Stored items
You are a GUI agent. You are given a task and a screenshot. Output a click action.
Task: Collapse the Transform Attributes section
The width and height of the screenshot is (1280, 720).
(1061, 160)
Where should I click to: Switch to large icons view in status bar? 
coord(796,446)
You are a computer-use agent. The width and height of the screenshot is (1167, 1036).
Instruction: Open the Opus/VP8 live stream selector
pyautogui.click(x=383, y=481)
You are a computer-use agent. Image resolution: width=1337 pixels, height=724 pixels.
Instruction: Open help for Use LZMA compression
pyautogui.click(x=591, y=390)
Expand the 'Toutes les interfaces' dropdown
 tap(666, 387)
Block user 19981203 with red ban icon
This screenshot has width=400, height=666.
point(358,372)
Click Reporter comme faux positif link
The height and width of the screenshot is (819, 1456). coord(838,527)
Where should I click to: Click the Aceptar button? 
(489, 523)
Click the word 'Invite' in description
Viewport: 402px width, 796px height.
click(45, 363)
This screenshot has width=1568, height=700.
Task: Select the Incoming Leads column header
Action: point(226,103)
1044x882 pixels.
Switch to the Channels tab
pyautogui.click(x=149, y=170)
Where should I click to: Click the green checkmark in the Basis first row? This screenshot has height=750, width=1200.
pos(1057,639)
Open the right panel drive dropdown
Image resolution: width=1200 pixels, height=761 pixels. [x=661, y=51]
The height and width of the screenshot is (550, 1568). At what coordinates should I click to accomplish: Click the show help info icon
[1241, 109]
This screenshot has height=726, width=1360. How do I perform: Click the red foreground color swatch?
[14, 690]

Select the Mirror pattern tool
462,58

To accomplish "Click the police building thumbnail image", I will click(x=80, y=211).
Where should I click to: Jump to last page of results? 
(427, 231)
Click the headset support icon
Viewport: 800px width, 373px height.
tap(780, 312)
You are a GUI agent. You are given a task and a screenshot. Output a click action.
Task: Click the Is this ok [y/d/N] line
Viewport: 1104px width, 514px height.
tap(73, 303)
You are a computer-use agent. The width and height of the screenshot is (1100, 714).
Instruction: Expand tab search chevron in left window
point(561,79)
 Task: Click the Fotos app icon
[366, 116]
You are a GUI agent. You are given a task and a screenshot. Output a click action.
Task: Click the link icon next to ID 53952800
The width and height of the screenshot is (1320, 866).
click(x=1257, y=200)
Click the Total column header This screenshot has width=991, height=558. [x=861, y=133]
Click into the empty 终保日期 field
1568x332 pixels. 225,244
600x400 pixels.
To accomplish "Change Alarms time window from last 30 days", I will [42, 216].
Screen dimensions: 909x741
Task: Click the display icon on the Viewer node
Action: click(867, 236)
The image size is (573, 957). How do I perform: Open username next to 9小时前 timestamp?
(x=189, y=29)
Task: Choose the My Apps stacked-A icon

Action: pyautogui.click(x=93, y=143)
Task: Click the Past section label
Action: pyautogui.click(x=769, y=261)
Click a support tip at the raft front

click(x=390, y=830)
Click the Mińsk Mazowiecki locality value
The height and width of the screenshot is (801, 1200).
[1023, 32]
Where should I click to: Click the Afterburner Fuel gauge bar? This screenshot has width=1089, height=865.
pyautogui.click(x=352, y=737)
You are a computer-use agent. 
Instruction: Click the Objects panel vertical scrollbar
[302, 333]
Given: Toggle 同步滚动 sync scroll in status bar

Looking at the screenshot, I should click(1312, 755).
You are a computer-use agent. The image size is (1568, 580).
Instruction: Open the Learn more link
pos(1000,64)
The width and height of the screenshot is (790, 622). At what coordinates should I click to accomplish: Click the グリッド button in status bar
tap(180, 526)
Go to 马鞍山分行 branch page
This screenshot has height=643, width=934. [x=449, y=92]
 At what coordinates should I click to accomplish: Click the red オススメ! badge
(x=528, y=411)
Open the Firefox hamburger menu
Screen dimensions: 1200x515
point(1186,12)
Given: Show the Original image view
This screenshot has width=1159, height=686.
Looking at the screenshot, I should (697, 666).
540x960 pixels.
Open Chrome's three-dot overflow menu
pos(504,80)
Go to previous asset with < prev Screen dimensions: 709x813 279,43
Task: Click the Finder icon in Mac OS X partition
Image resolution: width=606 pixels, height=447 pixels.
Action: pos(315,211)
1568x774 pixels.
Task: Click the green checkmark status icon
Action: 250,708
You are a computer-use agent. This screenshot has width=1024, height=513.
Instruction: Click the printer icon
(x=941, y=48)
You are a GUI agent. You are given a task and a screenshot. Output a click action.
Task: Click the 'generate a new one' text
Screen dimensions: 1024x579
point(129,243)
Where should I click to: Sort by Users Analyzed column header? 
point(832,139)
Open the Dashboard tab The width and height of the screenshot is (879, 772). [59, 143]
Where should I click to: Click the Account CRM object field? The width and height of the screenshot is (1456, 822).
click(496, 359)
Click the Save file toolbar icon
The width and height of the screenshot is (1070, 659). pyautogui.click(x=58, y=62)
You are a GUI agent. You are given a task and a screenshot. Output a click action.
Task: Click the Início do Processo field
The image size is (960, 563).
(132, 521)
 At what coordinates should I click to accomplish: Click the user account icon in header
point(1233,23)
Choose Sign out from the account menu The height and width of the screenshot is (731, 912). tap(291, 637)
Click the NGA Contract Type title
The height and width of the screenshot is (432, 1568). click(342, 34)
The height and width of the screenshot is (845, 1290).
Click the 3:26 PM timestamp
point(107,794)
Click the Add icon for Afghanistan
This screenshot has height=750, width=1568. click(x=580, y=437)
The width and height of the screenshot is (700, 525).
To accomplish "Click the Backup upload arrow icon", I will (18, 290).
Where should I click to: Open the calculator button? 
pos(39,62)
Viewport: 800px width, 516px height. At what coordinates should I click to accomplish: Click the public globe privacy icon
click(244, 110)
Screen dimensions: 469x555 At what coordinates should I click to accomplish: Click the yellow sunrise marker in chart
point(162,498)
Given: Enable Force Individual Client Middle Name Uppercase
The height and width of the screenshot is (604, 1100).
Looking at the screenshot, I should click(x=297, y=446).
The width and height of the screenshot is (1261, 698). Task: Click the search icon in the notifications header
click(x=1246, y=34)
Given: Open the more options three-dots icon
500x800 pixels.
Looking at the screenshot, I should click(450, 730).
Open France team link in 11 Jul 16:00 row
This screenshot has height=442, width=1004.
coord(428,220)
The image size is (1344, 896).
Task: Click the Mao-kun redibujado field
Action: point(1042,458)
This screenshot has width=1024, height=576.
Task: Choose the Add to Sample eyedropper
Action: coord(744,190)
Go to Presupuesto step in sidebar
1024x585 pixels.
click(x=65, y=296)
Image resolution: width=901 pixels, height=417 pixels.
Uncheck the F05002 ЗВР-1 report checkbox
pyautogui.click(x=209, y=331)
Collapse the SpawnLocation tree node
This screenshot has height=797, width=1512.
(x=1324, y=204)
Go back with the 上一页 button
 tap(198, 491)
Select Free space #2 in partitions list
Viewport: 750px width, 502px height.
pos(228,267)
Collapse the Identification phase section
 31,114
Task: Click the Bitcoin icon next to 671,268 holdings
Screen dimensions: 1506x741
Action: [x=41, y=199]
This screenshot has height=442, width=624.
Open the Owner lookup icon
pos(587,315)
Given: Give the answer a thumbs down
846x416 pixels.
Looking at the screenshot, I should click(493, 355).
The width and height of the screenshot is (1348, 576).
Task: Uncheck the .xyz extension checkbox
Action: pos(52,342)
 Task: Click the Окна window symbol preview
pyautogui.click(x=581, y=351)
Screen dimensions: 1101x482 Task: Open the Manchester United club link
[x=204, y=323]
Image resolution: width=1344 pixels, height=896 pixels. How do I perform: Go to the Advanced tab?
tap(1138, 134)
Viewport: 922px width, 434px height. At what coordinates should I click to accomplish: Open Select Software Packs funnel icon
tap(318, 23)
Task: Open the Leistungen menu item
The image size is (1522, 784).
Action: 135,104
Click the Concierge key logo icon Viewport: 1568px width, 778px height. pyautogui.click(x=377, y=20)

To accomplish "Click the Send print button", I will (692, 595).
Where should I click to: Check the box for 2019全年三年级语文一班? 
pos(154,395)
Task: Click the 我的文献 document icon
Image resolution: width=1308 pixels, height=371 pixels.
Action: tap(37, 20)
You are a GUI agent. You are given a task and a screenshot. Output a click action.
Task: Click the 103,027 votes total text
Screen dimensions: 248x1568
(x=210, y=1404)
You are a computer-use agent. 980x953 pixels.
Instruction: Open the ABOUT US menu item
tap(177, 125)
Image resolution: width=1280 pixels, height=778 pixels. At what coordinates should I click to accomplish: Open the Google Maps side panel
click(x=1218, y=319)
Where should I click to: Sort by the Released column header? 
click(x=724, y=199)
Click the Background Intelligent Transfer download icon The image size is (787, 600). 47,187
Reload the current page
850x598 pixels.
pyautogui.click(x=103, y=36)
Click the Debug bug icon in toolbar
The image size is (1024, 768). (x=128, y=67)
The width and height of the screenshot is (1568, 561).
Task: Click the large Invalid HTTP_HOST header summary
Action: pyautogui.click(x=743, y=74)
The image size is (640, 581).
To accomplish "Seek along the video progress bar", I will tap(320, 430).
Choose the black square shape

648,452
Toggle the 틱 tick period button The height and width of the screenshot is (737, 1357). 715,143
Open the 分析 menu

## Work to complete
Which of the lines above hold the string "text"? Pick each of them out.

## Answer to the exercise
Task: Click the 'generate a new one' text
Task: Click the 103,027 votes total text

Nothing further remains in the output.